------ SUPPLIED MATERIAL
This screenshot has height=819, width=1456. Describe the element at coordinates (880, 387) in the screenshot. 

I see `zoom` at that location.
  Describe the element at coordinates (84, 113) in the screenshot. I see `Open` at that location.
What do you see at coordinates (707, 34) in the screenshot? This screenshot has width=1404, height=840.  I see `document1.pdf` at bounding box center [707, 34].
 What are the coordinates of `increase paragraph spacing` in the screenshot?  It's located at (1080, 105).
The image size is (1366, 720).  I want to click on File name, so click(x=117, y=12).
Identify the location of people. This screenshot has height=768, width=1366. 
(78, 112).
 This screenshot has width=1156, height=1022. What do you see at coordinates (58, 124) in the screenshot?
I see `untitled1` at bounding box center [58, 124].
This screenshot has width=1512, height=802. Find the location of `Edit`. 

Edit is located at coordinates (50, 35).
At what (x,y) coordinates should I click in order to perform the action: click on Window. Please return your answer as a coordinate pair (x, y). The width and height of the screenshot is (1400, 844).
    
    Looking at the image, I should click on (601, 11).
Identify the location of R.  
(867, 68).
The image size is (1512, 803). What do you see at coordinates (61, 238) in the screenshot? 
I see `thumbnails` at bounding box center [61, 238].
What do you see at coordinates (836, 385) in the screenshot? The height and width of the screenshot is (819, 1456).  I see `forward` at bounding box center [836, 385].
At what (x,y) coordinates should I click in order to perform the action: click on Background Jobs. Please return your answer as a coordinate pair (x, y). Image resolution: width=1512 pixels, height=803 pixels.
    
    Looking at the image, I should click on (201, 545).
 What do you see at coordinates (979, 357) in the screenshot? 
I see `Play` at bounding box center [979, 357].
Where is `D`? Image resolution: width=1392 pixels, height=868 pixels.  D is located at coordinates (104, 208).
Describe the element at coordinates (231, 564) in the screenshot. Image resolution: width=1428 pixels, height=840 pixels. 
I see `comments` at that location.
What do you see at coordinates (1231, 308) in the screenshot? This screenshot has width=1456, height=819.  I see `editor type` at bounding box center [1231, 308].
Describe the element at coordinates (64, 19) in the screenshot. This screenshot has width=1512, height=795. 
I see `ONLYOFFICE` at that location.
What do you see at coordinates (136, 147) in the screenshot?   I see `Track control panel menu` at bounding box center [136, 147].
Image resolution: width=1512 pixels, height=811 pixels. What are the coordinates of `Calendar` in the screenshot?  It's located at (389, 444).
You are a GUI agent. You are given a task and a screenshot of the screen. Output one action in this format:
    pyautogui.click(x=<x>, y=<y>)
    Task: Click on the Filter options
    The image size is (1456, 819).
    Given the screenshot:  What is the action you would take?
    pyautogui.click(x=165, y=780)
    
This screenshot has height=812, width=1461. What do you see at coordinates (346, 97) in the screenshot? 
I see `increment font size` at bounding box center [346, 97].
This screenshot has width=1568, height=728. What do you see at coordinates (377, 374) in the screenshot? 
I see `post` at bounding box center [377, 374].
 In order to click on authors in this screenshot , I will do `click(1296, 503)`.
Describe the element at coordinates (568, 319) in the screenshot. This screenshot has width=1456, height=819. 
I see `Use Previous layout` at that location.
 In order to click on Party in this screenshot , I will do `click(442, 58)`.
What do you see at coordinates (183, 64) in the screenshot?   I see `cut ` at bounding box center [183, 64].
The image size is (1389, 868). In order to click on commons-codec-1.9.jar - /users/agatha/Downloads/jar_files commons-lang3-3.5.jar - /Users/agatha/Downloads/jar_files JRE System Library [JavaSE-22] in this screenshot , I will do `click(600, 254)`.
------------
• [WHAT YOU WILL DO]:
Can you copy the rows word for word, starting at the line that contains "What do you see at coordinates (979, 357)" and stopping after the line that contains "What do you see at coordinates (136, 147)"?

• [REPLY]:
 What do you see at coordinates (979, 357) in the screenshot? 
I see `Play` at bounding box center [979, 357].
Where is `D`? Image resolution: width=1392 pixels, height=868 pixels.  D is located at coordinates (104, 208).
Describe the element at coordinates (231, 564) in the screenshot. Image resolution: width=1428 pixels, height=840 pixels. 
I see `comments` at that location.
What do you see at coordinates (1231, 308) in the screenshot? This screenshot has width=1456, height=819.  I see `editor type` at bounding box center [1231, 308].
Describe the element at coordinates (64, 19) in the screenshot. This screenshot has width=1512, height=795. 
I see `ONLYOFFICE` at that location.
What do you see at coordinates (136, 147) in the screenshot?   I see `Track control panel menu` at bounding box center [136, 147].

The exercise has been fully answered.